Procedural learning impairments identified via predictive saccades in chronic traumatic brain injury.

OBJECTIVE: To characterize integrity of fronto-striatal circuitry in chronic traumatic brain injury (TBI). BACKGROUND: Due to both direct and indirect effects, TBI is hypothesized to affect frontal and striatal function. On the basis of elegant animal, lesion, and neuroimaging literatures, oculomotor testing can provide a useful tool for in vivo assessments of neurophysiologic function. The predictive saccade paradigm in oculomotor function is well established to provide assessment of this fronto-striatal circuit. METHODS: Sixty patients with a history of chronic TBI completed 2 specific tests of oculomotor function, including a test of reflexive visually guided saccades to assess basic oculomotor function and a predictive saccade test to assess procedural learning.
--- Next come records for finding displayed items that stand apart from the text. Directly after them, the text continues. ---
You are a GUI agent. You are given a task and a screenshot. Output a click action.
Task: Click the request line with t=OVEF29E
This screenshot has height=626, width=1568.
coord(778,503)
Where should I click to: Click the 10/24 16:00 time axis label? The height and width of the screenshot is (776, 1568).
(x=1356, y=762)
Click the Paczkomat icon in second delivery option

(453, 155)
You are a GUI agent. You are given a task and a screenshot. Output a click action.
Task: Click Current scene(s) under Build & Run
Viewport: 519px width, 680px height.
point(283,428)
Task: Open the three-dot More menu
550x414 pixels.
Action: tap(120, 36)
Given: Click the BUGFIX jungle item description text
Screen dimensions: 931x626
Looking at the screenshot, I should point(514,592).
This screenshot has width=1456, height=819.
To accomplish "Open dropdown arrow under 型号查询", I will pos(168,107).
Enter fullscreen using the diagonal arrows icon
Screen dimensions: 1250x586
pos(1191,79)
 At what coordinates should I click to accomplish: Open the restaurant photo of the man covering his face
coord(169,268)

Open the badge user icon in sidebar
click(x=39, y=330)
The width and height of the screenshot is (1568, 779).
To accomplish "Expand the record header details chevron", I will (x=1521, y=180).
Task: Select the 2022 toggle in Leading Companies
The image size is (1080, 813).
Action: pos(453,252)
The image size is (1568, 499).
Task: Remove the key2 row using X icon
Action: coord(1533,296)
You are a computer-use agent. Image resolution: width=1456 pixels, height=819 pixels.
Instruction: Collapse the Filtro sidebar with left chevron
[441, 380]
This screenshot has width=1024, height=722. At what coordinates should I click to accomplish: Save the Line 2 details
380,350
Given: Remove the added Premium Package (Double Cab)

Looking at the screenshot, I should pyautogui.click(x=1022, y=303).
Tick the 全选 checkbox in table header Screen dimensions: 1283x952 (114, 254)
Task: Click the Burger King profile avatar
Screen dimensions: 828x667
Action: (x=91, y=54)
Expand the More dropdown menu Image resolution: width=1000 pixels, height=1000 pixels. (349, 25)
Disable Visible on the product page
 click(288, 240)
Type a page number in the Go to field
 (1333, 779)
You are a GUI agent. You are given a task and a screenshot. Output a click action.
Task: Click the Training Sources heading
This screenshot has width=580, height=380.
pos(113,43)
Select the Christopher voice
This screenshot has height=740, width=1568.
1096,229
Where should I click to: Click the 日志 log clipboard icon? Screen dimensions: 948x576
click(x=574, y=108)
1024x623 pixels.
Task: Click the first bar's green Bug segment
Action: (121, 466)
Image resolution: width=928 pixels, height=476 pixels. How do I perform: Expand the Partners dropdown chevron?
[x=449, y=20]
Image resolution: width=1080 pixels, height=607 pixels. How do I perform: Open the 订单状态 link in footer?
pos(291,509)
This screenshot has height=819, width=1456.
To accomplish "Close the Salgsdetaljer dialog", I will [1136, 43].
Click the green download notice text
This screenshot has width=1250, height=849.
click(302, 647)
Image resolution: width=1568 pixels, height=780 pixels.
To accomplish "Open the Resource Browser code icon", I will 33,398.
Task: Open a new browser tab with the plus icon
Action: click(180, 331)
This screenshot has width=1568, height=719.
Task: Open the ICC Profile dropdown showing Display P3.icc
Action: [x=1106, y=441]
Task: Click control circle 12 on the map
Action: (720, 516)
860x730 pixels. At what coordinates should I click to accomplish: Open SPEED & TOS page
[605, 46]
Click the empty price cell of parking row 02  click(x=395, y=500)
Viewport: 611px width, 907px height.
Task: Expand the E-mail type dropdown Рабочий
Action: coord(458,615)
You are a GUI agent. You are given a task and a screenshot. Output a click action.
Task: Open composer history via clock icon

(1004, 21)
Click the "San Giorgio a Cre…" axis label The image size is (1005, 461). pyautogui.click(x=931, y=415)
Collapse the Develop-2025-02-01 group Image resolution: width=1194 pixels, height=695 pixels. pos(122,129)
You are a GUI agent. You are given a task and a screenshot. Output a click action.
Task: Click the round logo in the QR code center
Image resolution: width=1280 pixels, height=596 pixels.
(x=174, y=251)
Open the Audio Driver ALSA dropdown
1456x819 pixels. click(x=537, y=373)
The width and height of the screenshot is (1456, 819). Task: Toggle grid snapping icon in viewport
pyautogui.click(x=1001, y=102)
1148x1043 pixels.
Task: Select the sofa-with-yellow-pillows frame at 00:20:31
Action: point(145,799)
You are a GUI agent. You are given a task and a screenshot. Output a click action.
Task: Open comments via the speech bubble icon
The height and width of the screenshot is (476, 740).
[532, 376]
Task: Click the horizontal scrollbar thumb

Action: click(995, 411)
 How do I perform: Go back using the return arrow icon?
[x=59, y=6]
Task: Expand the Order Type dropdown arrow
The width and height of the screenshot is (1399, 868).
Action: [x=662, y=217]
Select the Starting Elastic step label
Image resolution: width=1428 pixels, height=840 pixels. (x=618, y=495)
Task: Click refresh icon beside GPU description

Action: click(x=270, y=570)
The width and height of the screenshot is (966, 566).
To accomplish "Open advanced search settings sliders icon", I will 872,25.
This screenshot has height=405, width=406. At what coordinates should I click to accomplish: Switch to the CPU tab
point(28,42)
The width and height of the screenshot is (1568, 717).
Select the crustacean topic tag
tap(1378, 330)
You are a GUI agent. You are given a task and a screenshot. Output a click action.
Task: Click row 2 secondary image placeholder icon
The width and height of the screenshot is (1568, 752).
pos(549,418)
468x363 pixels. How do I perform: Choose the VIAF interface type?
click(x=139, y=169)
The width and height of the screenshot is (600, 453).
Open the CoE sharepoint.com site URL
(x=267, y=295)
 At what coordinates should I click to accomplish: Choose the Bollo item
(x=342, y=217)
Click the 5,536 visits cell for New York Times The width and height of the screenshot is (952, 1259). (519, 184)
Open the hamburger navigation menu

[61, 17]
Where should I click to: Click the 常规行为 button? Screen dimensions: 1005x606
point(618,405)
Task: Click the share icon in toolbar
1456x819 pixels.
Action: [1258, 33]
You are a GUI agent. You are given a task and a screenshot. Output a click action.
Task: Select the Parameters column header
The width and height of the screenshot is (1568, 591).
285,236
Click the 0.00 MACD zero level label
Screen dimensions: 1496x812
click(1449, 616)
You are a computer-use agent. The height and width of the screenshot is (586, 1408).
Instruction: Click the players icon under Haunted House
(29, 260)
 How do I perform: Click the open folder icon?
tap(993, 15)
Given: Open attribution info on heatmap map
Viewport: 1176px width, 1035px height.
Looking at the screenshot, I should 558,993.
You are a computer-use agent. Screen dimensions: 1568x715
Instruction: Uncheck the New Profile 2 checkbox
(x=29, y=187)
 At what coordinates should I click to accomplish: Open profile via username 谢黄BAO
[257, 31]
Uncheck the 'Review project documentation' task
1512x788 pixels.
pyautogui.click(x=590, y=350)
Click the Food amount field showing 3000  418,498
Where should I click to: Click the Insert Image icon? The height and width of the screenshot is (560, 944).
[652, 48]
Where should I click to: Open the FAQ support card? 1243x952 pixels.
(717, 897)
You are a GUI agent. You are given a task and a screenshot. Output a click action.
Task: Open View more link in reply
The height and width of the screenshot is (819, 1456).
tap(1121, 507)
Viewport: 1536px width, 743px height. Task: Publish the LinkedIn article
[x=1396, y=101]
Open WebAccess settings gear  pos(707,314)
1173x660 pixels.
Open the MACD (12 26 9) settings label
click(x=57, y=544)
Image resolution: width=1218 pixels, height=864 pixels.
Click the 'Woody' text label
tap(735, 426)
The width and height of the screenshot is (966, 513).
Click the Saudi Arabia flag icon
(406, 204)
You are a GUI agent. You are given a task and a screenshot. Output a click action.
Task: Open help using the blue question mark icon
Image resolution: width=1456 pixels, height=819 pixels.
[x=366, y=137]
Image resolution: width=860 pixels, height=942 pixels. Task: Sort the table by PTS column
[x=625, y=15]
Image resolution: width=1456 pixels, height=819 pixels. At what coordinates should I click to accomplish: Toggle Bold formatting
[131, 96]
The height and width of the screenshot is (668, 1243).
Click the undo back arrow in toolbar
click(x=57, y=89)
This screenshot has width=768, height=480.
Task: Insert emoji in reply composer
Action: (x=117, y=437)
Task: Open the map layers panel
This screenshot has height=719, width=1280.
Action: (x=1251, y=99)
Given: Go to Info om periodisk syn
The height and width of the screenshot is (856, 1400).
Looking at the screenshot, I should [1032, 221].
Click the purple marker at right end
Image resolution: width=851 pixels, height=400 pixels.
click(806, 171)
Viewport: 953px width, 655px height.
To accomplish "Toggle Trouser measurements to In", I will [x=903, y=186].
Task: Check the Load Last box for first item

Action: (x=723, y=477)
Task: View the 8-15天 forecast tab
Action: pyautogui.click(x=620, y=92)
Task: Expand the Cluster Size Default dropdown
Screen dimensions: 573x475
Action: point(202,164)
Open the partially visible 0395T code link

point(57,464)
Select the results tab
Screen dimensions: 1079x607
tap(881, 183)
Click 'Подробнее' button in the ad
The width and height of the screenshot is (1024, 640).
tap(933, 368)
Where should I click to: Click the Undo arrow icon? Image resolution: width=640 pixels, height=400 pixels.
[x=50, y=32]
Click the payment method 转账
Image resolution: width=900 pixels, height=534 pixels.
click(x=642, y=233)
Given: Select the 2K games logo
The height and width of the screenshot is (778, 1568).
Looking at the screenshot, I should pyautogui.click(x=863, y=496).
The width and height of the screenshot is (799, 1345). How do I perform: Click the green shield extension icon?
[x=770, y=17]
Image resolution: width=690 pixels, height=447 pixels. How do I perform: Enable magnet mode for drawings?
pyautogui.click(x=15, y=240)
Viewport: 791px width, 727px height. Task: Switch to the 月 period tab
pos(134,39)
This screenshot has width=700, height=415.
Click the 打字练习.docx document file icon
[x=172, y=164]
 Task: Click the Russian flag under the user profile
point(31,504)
RESULTS: TBI (mild and moderate/severe) was associated with a decrease in rates of procedural learning, with degree of impairment increasing with injury severity. This was observed as a decrease in the proportion of anticipatory saccades (primary measure of learning). CONCLUSIONS: This abnormal oculomotor performance supports the hypothesis that TBI results in chronic impairment of frontal-striatal functions proportionally to injury severity and demonstrate that oculomotor testing is sensitive to all severities of closed-head injury.